Smoking prevalence was defined as the proportion of people, aged 18 years and older, who responded that they currently smoke and have smoked more than 100 cigarettes in their lifetime.

Socio-economic variations of smoking prevalence between 2005 and 2013

Regarding educational level, a sharp decrease in smoking prevalence was only observed among the most educated population (-24.7%; p <0.001; Table 1), trend that stands for men (-20.2%, p <0.001) and women (-28.8%, p <0.001). The change in smoking prevalence based on household income per consumer unit showed a reduction in smoking rates for women in the highest three quintiles (Table 1), while for men a significant reduction was seen only in the first quintile (-20.4%; p <0.001). Regarding employment status, the smoking prevalence had a statistically significant reduction only for the employed population, in both men and women (-15.1%; p <0.001 and -21.7%; p <0.001 respectively; Table 1).
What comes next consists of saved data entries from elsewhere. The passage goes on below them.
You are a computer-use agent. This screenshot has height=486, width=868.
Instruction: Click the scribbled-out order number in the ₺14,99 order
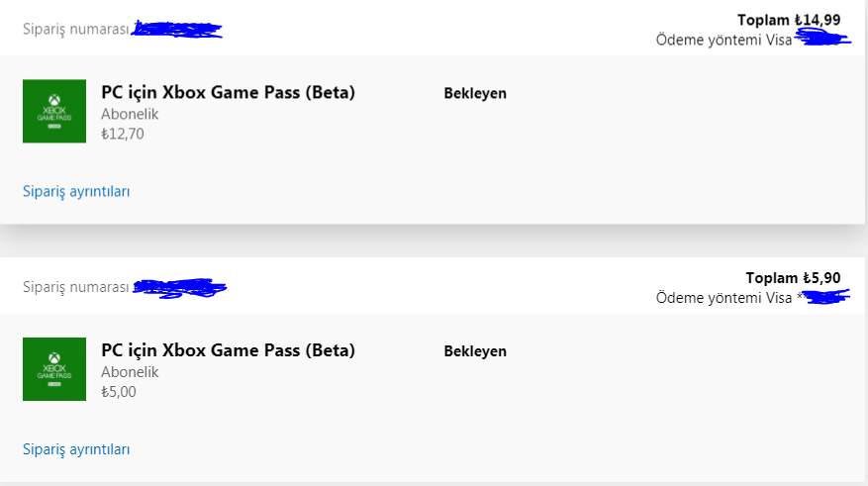point(176,30)
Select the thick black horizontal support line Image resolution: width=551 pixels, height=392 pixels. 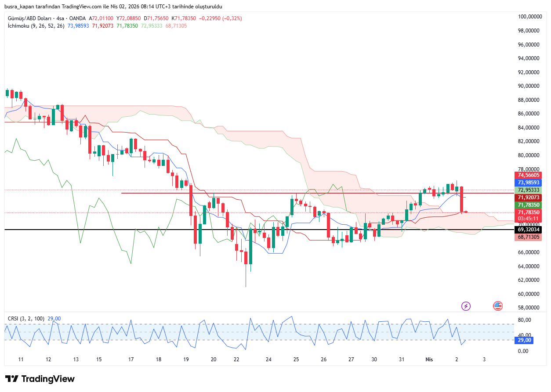[132, 230]
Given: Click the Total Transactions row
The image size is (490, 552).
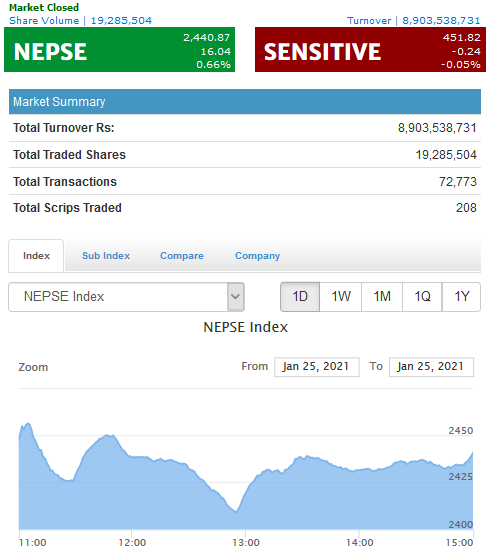Looking at the screenshot, I should coord(245,182).
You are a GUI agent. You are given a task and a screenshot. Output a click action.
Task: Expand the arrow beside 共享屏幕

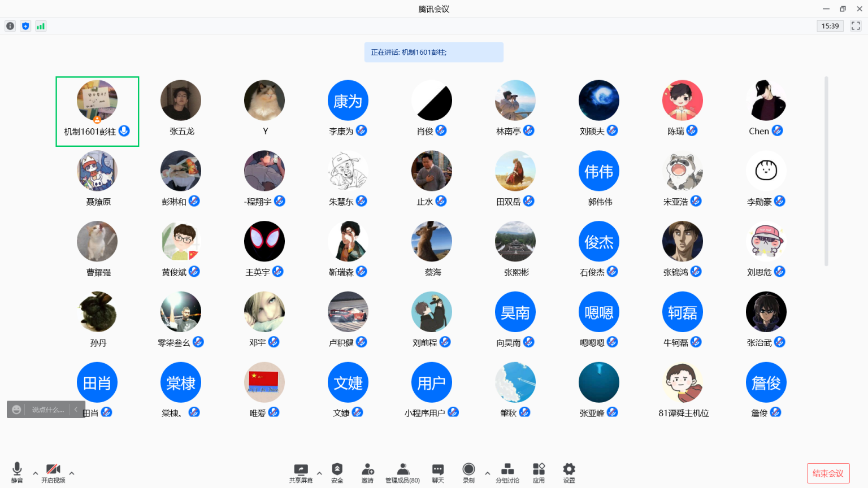click(x=319, y=473)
Inequalities in smoking prevalence

Table 2 shows the change in smoking prevalence disparities from 2005 to 2013 for populations defined by educational level, quintils of household income per consumer unit and employment status. In men, a consistently elevated PR across the three surveys can be seen for educational level and household income consumer unit, meaning that population with lower educational level or household income per consumer unit exhibit higher age-adjusted smoking prevalence. In women, only employment status in the 2013 survey showed a signficantly elevated PR (1.32; 95% CI: 1.06, 1.66). The DI is moderately high for smoking prevalence in both sexes (range: 14.47%-33.06%). Disparity increased slightly but was highly variable within a narrow range of values across the studied years.

Table 2. Socioeconomic inequalities in smoking prevalence—National Risk Factors Survey, Argentina, 2005, 2009 and 2013.

Men Women
Inequalities metrics 2005 (n = 17827) 2009 (n = 15028) 2013 (n = 14317) 2005 (n = 23565) 2009 (n = 19704) 2013 (n = 18048)
Prevalence Ratioa (95% CI)
 Education level (incomplete primary vs. complete secondary and more) 1.24 (1.07–1.43) 1.39 (1.23–1.57) 1.23 (1.03–1.48) 0.95 (0.79–1.15) 0.92 (0.79–1.08) 1.15 (0.91–1.45)
 Income (lowest quintile vs. highest quintile) 1.51 (1.32–1.73) 1.32 (1.17–1.48) 1.27 (1.09–1.47) 0.87 (0.75–1.01) 0.92 (0.82–1.04) 1.17 (0.98–1.38)
 Employment status (unemployed vs. employed) 0.87 (0.70–1.07) 1.11 (0.93–1.32) 1.06 (0.85–1.33) 1.05 (0.86–1.29) 1.16 (0.97–1.38) 1.32 (1.06–1.66)
Disparity Index
 Education levelb 14.47 20.50 16.73 20.98 23.24 19.25
 Incomec 18.31 18.52 17.84 15.69 17.04 17.21
 Employment statusd 24.46 32.22 33.06 21.77 18.32 23.10

Abbreviations: CI, confidence interval.

Smoking prevalence was defined as the proportion of people, aged 18 years and older, who responded that they currently smoke and have smoked more than 100 cigarettes in their lifetime.

a Adjusted by age.

b Categories: incomplete Primary; incomplete High School; complete High School or more.

c Quintiles of household income per consumer.

d Categories: Unemployed; inactive (respondent does not have a job and is not looking for one); employed.

Involuntary exposure to tobacco smoke

Overall involuntary exposure to tobacco smoke (Fig 1) has decreased by 15.2%, from 42.8% in 2005 to 36.3% in 2013 (p <0.001), with the greater reduction attributable to bars or restaurants and hospitals or healthcare centers,where the prevalence decreased by 85.0%, from 46.8% in 2005 to 7% in 2013 (p <0.001). S1 Table describes specific frequencies for each year.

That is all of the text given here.